● **Requirement**: Return exactly those lines of the material below that fall between the line holding "[Search] (723, 18)" and the line holding "Sporting Gifts (480, 1798)", inclusive.

● **Input records**:
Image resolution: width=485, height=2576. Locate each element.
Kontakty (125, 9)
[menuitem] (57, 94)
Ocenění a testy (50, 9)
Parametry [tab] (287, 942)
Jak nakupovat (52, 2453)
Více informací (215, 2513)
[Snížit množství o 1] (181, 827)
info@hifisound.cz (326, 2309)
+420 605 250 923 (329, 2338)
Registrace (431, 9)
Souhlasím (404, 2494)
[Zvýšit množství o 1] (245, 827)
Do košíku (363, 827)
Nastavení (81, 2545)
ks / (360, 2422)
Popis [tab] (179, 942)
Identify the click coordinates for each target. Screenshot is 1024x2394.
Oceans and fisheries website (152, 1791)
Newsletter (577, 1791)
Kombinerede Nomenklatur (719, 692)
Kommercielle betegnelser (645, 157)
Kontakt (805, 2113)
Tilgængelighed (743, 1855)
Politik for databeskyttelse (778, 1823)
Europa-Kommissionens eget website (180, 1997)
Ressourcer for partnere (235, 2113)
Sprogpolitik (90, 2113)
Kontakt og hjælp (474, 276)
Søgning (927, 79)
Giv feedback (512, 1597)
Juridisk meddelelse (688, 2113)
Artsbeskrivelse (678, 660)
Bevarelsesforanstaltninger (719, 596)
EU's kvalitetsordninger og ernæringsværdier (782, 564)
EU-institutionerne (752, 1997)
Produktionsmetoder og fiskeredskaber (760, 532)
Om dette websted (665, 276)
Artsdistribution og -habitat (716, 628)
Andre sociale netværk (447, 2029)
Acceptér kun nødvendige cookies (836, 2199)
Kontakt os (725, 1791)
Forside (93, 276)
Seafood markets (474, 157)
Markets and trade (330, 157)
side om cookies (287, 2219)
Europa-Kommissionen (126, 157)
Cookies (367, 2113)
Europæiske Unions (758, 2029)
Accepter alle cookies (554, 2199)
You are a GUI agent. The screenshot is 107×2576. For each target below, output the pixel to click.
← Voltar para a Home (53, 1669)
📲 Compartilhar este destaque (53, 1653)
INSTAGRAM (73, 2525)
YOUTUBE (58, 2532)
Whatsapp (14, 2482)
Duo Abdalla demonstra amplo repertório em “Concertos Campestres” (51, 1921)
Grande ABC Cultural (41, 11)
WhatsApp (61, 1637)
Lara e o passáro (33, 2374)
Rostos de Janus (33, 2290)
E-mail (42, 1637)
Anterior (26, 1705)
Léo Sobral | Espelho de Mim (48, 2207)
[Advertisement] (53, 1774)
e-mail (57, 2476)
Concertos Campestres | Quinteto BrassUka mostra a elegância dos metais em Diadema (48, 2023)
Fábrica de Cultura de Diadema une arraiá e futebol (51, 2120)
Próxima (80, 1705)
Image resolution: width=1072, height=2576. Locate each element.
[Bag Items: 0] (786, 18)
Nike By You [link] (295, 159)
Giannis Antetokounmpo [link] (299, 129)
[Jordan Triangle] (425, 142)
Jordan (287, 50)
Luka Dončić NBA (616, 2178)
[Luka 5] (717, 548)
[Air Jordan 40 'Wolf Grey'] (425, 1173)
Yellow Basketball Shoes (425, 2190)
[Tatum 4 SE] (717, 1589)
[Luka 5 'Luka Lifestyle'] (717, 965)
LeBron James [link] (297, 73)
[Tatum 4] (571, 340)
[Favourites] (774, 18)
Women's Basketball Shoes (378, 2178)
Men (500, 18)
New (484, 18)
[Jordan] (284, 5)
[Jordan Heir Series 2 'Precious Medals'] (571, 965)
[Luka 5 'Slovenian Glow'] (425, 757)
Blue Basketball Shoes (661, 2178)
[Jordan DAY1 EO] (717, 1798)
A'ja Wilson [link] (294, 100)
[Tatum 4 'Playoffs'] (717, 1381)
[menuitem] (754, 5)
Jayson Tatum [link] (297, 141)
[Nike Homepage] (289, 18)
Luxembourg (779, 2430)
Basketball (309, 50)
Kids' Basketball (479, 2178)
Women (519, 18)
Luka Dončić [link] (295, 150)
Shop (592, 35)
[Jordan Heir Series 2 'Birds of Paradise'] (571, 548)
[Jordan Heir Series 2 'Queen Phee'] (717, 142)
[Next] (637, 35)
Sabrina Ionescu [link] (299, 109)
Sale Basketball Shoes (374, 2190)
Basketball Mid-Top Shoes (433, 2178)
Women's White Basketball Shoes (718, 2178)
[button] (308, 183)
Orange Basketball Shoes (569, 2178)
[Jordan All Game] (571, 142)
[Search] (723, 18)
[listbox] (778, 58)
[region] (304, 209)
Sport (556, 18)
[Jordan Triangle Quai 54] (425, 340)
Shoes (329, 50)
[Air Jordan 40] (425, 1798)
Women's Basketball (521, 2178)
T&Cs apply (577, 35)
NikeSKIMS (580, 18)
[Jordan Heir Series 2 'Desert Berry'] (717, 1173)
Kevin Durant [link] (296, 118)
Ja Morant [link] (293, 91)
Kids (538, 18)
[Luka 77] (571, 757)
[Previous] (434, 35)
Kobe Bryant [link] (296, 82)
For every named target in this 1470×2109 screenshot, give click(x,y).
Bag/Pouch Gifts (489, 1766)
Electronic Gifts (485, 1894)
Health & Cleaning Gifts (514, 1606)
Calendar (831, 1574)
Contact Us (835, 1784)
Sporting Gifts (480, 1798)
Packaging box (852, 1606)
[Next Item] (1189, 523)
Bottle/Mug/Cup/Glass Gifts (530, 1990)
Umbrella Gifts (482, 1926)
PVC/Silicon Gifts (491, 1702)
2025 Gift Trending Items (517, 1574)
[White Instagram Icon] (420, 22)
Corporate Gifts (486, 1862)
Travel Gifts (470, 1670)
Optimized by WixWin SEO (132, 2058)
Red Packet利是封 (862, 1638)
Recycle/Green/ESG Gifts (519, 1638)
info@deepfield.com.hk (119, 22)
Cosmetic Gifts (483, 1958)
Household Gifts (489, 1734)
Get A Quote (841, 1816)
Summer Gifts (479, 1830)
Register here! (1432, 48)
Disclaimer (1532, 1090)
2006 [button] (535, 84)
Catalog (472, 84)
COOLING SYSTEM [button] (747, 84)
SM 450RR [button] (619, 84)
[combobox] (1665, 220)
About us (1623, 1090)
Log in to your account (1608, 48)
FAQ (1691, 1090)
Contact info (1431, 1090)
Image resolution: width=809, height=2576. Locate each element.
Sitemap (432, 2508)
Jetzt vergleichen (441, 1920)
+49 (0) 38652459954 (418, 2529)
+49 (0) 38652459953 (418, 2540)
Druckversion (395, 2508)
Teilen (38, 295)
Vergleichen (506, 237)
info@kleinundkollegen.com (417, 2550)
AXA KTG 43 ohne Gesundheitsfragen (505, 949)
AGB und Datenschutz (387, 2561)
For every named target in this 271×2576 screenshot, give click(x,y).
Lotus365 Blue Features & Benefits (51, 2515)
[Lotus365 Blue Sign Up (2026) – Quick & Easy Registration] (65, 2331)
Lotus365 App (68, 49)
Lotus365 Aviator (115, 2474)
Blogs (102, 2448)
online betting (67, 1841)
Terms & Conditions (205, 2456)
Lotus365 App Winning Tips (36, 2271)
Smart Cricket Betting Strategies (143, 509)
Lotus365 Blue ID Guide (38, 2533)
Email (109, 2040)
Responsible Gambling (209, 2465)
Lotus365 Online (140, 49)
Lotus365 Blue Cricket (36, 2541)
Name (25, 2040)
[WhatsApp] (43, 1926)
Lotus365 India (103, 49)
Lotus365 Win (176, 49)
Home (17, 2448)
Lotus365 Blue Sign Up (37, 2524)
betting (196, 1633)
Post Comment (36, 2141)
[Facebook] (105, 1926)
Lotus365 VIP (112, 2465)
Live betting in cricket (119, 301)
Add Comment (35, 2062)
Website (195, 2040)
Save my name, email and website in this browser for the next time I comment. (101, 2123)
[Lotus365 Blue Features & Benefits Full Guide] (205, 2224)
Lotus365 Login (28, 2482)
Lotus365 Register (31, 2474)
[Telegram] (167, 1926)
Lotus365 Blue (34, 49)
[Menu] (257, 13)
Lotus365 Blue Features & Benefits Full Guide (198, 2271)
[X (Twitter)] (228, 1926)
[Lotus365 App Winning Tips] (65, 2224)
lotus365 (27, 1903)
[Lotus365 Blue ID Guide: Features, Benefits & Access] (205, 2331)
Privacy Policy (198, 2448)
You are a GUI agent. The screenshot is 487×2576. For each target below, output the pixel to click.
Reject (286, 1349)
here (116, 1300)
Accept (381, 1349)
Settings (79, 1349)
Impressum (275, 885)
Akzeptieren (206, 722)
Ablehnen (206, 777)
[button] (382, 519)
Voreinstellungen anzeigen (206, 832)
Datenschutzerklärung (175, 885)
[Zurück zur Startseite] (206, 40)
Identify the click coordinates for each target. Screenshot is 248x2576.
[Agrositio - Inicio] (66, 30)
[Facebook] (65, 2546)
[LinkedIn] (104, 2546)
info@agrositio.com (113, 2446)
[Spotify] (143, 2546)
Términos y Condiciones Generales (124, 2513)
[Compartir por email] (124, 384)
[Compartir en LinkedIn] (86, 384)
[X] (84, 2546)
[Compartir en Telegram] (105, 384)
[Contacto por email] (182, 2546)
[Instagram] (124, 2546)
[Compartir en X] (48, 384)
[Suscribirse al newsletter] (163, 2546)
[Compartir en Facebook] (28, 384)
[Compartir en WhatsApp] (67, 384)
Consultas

● **Finished task**:
[Search] (723, 18)
[listbox] (778, 58)
[region] (304, 209)
Sport (556, 18)
[Jordan Triangle Quai 54] (425, 340)
Shoes (329, 50)
[Air Jordan 40] (425, 1798)
Women's Basketball (521, 2178)
T&Cs apply (577, 35)
NikeSKIMS (580, 18)
[Jordan Heir Series 2 'Desert Berry'] (717, 1173)
Kevin Durant [link] (296, 118)
Ja Morant [link] (293, 91)
Kids (538, 18)
[Luka 77] (571, 757)
[Previous] (434, 35)
Kobe Bryant [link] (296, 82)
For every named target in this 1470×2109 screenshot, give click(x,y).
Bag/Pouch Gifts (489, 1766)
Electronic Gifts (485, 1894)
Health & Cleaning Gifts (514, 1606)
Calendar (831, 1574)
Contact Us (835, 1784)
Sporting Gifts (480, 1798)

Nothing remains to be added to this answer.